6. Serve up compliment sandwiches

This is one that I learned from some of the awesome leaders that I get to work with. The compliment sandwich is the best thing on the menu when it comes to having a tough conversation. Knowing that a person isn’t going to like the negative feedback you have with them makes tough conversations a dreaded occurrence for many. However, start with a genuine compliment, followed up by the tough part and finish it off with another genuine compliment. Complimenting others will let them know that they aren’t just screwing up the whole time and that they are doing a great job while still having room to improve! It’ll make you a lot more friends along the way, as well!

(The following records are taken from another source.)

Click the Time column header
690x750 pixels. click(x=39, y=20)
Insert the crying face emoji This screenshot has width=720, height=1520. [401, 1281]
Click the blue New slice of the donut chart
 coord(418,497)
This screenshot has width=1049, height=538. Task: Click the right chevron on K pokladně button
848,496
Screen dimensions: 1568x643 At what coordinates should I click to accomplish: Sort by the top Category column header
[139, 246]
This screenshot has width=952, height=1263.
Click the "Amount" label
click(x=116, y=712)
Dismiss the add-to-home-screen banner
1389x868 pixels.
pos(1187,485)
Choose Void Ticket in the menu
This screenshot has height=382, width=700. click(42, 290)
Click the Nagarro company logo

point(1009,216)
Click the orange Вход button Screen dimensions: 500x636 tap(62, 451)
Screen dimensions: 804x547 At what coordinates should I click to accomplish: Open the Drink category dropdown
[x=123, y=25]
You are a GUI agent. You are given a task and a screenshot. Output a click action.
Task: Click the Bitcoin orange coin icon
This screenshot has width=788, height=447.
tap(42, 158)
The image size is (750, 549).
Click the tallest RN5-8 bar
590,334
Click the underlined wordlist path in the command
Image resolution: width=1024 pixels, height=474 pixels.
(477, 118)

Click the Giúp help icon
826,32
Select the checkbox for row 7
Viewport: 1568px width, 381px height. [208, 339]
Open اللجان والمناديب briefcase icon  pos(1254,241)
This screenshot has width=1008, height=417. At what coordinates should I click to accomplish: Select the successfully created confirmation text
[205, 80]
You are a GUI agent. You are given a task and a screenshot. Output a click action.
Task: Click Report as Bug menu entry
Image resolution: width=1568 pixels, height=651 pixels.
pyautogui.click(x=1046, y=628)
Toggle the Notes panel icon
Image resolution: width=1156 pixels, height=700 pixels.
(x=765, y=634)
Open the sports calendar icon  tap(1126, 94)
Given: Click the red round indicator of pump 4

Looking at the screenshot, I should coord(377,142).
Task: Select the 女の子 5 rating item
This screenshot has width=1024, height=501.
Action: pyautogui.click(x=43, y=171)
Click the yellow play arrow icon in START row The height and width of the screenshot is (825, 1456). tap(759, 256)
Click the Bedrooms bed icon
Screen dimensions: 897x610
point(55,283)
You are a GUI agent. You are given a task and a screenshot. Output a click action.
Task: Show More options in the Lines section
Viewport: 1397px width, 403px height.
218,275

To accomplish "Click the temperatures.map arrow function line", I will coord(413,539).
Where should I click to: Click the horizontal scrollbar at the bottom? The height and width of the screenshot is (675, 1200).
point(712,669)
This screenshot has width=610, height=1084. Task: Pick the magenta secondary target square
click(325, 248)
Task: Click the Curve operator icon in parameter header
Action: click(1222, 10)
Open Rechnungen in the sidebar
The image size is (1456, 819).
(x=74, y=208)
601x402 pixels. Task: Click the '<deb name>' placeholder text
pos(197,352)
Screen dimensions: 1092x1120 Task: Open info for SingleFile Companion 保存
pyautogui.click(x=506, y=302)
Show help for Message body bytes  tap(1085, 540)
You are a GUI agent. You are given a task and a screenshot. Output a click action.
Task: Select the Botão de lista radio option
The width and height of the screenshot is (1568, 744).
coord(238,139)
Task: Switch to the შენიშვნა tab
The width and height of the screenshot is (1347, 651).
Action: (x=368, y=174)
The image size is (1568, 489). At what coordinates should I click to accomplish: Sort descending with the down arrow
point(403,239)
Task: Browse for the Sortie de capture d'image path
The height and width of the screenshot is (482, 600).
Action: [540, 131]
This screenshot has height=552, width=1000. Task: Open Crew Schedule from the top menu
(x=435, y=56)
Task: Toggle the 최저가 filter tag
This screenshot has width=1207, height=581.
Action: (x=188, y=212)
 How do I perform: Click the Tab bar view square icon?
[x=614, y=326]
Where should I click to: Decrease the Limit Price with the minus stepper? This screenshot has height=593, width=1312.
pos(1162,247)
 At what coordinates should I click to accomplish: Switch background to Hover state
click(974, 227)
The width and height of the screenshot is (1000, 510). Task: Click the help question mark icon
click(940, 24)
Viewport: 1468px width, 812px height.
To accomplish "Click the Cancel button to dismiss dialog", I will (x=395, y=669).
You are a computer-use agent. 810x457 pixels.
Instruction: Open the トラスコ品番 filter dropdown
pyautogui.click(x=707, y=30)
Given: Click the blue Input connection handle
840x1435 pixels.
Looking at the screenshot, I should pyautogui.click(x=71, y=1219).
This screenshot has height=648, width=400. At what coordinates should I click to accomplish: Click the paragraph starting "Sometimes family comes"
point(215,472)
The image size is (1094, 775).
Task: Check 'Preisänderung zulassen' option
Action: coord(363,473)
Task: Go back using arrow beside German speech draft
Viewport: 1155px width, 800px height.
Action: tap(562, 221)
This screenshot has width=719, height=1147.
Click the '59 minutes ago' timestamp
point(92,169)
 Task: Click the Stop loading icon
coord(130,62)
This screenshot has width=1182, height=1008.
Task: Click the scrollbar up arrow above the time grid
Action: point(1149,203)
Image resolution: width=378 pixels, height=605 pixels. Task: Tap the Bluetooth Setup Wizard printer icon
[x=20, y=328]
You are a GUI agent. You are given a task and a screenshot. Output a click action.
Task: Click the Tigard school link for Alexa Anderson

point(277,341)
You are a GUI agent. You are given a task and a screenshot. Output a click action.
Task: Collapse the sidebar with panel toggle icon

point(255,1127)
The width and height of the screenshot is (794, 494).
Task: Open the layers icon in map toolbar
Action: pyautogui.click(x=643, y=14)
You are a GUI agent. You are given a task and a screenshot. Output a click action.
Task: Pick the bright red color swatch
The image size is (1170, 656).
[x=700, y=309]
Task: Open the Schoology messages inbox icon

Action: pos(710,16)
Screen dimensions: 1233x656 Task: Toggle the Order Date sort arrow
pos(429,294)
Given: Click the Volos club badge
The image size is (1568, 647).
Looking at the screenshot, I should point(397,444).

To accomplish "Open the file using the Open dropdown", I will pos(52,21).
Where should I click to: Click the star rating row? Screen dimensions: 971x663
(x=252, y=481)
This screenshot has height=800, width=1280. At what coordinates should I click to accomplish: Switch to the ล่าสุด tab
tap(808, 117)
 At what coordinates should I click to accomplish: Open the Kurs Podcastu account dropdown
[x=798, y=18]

7. Learn from others in your organization

Recognizing that you have much to learn will gain you a lot of respect from the people you work with. Nobody likes a know-it-all, especially when they’re new. If you take the attitude of a learner, you’ll realize that there are many people around you that have a wealth of knowledge! Don’t let the opportunity slip by to learn from these people. Learning from some experienced vets will result in you learning more and more ways to be successful in your craft and organization. Learning from others is going to only grow the number of ways that you can get ahead at work!

Taylor Snodgrass works as the Multi-Site Creative Director at Cross Point Church in Nashville, TN, where he lives with his wife, Heather. He is passionate about being a constant learner and leading others to excellence in the church and their every day lives. He is also the co-founder of Pixel Kit Media, which exists to help the church cut through all the noise in our world with affordable, cutting-edge design elements.
  • Hi Taylor, interesting post. How does the important work done if you’re saying “yes and…” as you mentioned in #1? Seems like this would just lead to busyness and overwhelm. You may get promoted, but I can’t see how you would/could have any boundaries.